There will be no service.
After college, he worked for the RCA research labs in Prince ton, N.J.
He was on the NBC research team that developed the first television sets, said his friend and brother-in-law, Harold Bowen of Jefferson County.
Inslee moved to Colorado and decided to go into sales of cleaning products.
“Of all his many talents, sales was not one of them,” said his wife, Dori Marx.
He worked as a systems analyst for Storage Technology at Broomfield.
“He was a genius and delved into whatever interested him to the nth degree,” Bowen said. “But he was totally unpretentious.”
Always inquisitive, Inslee was 5 years old when he completely took apart a toilet in a New York City hotel. His parents had been out for the evening, and his father insisted he put the toilet back together.

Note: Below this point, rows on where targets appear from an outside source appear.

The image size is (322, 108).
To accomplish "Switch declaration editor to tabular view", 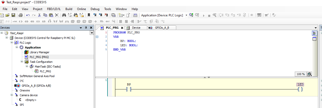I will click(x=314, y=39).

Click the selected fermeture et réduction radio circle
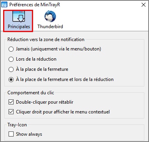coord(11,79)
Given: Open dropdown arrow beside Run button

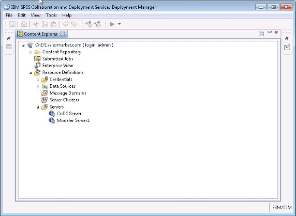Looking at the screenshot, I should [119, 24].
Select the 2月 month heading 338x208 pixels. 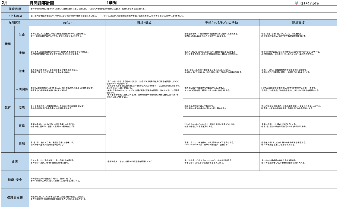pyautogui.click(x=5, y=3)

He did.
Inslee was involved for 20 years with amateur theater when he and his wife attended Ascension Episcopal Church. He built and designed the sets and acted.
“He couldn’t carry a tune, but he sang anyway,” said his wife.
The Inslees got interested in the Eastern Plains “because I’m from Nebraska,” his wife said.
She wanted to find people interested in her paintings of the Plains. That led to a 20-year involvement with the town of Limon and its annual Limon Heritage Days. He was the barker, announcing the various events.
“He liked everything and had a childlike spirit” about life and learning, his wife said.
After the Inslees began attending North Presbyterian Church, Inslee taught English as a second language to Latinos and often helped with repairs at the church.
Inslee was an amateur photographer, played in a Balinese percussion group and wrote poetry, said his daughter, Lucile Williams of Aurora.
Even in his last days, he was studying geology “because he was interested in learning all kinds of things,” said his wife.
John A. Inslee was born on Aug. 21, 1929, in La Paz, Bolivia, where his American-born father, Joseph Inslee, was a mining engineer.
He went to boarding schools in Chile and New Hampshire.
He and his first wife, Elinor Pastore, had four children. They divorced, and in August 1974, he married Dori (Doris) Marx, an artist and chemist.
He earned a bachelor’s degree in electrical engineering at Yale University in Connecticut and a masters in the same field at Rutgers University in New Jersey.
In addition to his wife and daughter, he is survived by two other daughters: Mary Ann Facente of Baltimore and Catherine Inslee of Redwood, Calif., and a son, Joseph Inslee of Lancaster, Pa.